A widely criticised media performance on BBC 5 Live (listen below) and BBC Breakfast by BlackBerry’s European MD Stephen Bates on the morning of Wednesday’s launch demonstrated a refusal to engage with consumers, said Fever PR deputy MD Bruce McLachlan. ‘It showed he didn’t understand users, which is what led to the company's troubles in the first place,’ he said.

‘He had the opportunity to turn it around, acknowledge previous mistakes, move on and change the agenda,’ said McLachlan. ‘For journalists it framed the company as the same old BlackBerry and that nothing has changed.’

However an agency source familiar with BlackBerry downplayed the significance of Bates’ poor performance, which they claimed was quickly forgotten once the product was revealed.

The insider admitted that it was a crucial time for the company and with regard to adopting the BlackBerry name across the business, said: ‘if the product doesn’t work, then the company won’t work,’ calling the launch ‘the last roll of the dice’ for the company.

Another insider with knowledge of BlackBerry’s communications said PR and comms activity had previously been dictated from Canada, creating a ‘culture of fear’. They warned that responsibility needed to be devolved and a level of trust established with those outside of its Canada-based management in order to reflect the needs of different markets, and as a way of differentiating itself from Apple’s approach to comms, which is highly controlled.

Liberty head of business and enterprise technology Alexis Dalrymple said Bates should have answered what was a reasonable question, but pointed to the good reception of the device, a result of a slick launch event which kept journalists happy with working wifi and desks. ‘They sound like minor details but it's things like these that determine the success of such a big event,’ he said.

He added: ‘The comms around the launch were handled well, with leaks, teasers and the big reveal, and the timing was good ahead of Mobile World Congress.’

McLachlan agreed that BlackBerry created successful buzz pre-launch especially among influential tech bloggers and tweeters such as Stephen Fry and Jonathan Ross.
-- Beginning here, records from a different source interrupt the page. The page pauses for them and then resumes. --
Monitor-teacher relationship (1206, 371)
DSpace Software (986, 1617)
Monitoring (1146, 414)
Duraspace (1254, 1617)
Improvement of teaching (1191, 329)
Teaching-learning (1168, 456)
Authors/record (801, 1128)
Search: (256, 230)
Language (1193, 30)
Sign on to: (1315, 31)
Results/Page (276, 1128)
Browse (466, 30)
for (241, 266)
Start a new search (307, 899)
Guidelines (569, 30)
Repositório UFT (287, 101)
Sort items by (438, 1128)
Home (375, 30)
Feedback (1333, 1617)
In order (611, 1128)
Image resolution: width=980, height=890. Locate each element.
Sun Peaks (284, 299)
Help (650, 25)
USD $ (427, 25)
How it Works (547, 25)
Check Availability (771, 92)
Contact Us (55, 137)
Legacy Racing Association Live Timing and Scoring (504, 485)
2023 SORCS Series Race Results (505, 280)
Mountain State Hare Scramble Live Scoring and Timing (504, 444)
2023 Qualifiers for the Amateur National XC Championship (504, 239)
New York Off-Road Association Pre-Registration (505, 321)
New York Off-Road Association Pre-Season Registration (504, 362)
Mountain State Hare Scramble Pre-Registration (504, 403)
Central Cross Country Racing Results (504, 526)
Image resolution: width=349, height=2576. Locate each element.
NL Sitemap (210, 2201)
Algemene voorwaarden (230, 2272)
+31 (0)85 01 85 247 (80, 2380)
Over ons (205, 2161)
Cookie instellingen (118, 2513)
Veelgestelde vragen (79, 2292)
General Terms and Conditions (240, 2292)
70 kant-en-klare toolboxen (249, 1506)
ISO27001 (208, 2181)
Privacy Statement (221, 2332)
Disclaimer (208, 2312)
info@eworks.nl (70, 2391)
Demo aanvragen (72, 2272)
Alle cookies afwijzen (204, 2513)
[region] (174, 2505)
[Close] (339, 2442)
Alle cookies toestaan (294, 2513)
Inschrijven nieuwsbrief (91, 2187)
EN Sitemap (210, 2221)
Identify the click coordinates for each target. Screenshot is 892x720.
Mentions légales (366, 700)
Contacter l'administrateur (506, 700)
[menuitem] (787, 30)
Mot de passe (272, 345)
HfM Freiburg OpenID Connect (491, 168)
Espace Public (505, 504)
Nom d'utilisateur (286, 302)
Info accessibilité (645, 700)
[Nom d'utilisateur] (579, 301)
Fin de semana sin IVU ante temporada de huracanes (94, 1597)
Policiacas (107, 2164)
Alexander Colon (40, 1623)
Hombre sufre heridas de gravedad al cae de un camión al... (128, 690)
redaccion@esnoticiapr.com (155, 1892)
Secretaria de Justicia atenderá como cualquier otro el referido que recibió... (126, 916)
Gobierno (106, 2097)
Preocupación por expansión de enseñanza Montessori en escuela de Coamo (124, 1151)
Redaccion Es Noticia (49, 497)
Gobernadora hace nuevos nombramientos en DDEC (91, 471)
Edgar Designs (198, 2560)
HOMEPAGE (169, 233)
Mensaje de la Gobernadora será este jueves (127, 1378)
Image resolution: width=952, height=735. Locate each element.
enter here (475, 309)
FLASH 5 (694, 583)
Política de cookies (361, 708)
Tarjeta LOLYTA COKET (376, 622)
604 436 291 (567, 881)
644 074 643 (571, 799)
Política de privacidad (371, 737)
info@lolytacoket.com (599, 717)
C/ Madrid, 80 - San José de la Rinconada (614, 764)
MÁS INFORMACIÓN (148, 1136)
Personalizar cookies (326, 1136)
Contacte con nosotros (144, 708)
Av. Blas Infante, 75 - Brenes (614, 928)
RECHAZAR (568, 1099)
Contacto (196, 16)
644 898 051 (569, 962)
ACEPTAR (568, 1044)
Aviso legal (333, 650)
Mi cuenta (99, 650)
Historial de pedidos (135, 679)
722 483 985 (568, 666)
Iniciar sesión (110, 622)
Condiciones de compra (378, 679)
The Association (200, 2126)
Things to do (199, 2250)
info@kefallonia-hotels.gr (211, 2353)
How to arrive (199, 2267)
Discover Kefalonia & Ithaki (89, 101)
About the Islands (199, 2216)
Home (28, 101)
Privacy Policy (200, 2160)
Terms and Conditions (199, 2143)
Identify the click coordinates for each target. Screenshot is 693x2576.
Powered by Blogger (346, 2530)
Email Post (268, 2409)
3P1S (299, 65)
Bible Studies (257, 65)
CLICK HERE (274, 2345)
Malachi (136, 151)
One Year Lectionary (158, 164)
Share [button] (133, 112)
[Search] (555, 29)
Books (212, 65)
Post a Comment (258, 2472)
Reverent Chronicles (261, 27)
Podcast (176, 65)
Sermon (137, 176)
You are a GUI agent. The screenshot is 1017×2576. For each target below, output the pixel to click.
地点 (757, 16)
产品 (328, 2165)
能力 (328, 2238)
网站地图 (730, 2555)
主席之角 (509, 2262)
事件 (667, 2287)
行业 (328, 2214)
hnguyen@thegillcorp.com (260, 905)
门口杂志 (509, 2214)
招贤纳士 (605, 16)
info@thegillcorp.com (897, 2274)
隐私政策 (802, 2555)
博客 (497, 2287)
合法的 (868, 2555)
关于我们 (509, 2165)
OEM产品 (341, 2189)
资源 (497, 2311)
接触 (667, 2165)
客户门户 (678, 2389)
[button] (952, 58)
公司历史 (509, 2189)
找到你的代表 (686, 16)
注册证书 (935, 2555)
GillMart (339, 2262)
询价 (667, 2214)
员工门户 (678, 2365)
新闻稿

However this jarred with the event itself, which although ‘big, showy and slick’, McLachlan described as ‘trying too hard in the context of declining credibility and coolness and showed a company still not comfortable in its own skin. It was a performance dictated by fear.’

BlackBerry’s retained agency for b2b and consumer work Good Relations was briefed to begin launch activity for the new device and operating system in August last year, focused on building interest among journalists pre-launch and around Wednesday’s event.

Frank PR, also retained for consumer work, has started post-launch media relations and celebrity outreach work and will run the BlackBerry press office.

It is understood that social media activity for the launch was handled by Edelman.

Hanover was brought in as BlackBerry’s retained agency for public affairs work last year and has worked with the company on media training in the long term, but was not involved in the product launch.

BlackBerry announced two new smartphones and a new mobile operating system on Wednesday at an event that was live streamed online across the globe (watch the event below). Alicia Keys was also announced as creative director for the company.